I was an innocent lad of eighteen when I was shanghaied into sailing on an Islander 36, and look at the ruin my life has become because of it. My cousins Rocky and Joe bought her the year before, christened her Starwake, and set off to sail her to New Zealand and back. They stopped in Newport Beach on their way south, and my brief tour aboard was a watershed event. I had always been a powerboat passenger, and never understood why anyone would want one of these slow, complicated sailboats. When I saw the provisions stowed behind netting, the diving and fishing gear, the surfboards tied up in the v-berth, and the windsurfers in chocks on deck I asked, “Where did you say you were going?”

“The South Pacific, man.”

Nine months later I was about to graduate from high school and got a fateful phone call from my dad: “Your cousins Rocky and Joe called me from American Samoa. Their third crewmember jumped ship and they thought you’d make a good substitute. If you want to do it, I’ll buy you a plane ticket as a graduation present. Your mom is going to kill me.”
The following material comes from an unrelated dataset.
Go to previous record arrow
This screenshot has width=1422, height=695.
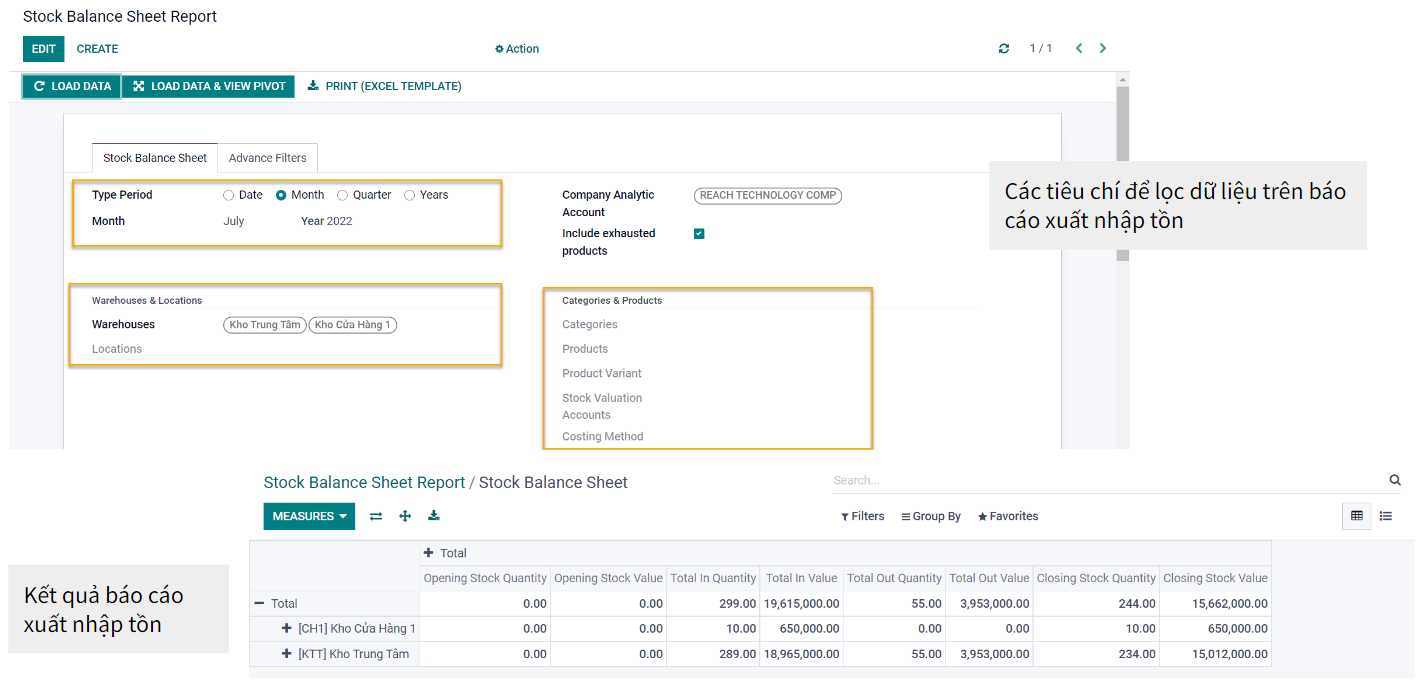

Two days after graduation I landed in American Samoa. Rocky and Joe both had beards down to their bellies and scabs on their faces from a brawl with a couple of Samoan guys a few days before. The boat was pretty bare bones to begin with, but by this point in the voyage Starwake had lost her engine and toilet. We were definitely Crusty Cruisers. This was before GPS so we navigated by sextant. The first week I was so green with seasickness that I swore I’d fly home from the first landfall. There was no airstrip at Penrhyn Island, but I felt better by then and ended up having the adventure of my young life.

One night on watch that summer I watched a ball of fire crash into the Pacific. A small miracle was that Rocky found a 35th page newspaper article several months later, which gave the exact latitude and longitude of a Russian satellite that crashed just a hundred miles behind us. I was probably the only eyewitness.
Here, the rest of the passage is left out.